Bank of England should hold off from raising interest rates next month, according to a forecasting body. Bank governor Mark Carney has said rates could go up in the relatively near term, with many analysts expecting a hike in November. However, the EY Item Club said such a move risked hurting the UK's fragile economic outlook.
The group called on the bank to wait another year before raising the benchmark rate from 0.25% to 0.5%. It comes after the British Chambers of Commerce and ratings agency Standard & Poor's suggested economic growth was not strong enough to warrant a rate rise.
The EY Item Club, which uses the Treasury's forecasting model, predicted GDP growth would slow to 1.5% this year and 1.4% in 2018.
It said expectations were high that the Bank's Monetary Policy Committee (MPC) would raise rates at the next meeting on 2 November, but urged it to wait for the economy to pick up.

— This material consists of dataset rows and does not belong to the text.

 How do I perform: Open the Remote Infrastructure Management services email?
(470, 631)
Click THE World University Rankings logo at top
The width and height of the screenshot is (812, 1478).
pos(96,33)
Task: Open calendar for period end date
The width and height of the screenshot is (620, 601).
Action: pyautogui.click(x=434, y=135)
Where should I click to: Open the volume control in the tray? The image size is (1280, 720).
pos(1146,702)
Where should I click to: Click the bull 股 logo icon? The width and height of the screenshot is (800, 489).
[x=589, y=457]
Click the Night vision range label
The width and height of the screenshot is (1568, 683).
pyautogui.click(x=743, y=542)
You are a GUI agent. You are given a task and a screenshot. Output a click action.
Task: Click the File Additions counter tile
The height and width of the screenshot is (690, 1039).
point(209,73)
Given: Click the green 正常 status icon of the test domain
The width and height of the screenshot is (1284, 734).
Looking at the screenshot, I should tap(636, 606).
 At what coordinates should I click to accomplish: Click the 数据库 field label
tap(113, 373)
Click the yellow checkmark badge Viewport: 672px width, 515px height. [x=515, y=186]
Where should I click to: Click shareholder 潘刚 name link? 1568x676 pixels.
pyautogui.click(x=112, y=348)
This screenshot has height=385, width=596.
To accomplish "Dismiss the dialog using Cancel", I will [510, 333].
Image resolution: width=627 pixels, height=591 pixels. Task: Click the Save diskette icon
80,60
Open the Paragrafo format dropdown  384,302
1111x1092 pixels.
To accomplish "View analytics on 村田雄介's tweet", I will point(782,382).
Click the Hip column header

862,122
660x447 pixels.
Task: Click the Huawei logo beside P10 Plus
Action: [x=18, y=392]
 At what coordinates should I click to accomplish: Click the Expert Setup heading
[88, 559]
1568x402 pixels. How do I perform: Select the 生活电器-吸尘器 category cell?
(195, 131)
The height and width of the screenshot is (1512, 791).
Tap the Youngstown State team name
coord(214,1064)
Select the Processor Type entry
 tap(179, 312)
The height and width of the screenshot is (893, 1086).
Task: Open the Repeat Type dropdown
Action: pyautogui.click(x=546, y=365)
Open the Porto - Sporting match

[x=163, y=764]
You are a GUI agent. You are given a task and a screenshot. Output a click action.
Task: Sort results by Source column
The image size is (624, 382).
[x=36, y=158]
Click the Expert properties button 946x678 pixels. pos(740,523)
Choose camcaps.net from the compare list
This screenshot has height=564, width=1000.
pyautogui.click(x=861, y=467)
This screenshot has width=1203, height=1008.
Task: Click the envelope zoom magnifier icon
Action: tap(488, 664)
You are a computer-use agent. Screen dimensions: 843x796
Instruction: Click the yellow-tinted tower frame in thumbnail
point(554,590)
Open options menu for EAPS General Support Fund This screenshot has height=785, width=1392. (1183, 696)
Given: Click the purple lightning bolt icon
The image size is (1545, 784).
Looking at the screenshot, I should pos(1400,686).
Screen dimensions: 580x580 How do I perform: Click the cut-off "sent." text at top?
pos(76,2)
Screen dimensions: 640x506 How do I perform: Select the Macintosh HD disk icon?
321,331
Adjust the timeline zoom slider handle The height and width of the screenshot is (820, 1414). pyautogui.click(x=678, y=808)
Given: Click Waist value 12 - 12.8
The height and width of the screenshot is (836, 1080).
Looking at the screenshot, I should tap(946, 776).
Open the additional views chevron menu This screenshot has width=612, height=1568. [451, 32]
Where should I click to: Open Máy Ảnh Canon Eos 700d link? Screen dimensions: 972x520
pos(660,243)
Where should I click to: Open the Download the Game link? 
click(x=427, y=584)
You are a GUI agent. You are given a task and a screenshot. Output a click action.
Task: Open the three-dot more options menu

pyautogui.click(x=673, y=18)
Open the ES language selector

While it is understandable that the MPC will want to gradually normalize interest rates from their current 'emergency levels', we believe it would be better to do so once the economy is on a stronger footing, said Howard Archer, chief economic adviser to the EY Item Club.
The last time rates were raised was July 2007, before the financial crisis. Since then interest rates have been kept low to boost the economy by keeping the cost of borrowing down. The Bank cut rates further - from 0.5% to a record low of 0.25% - after the Brexit vote in a move designed to stimulate the economy.
Recent low unemployment figures and stronger inflation have made a rise in rates more likely.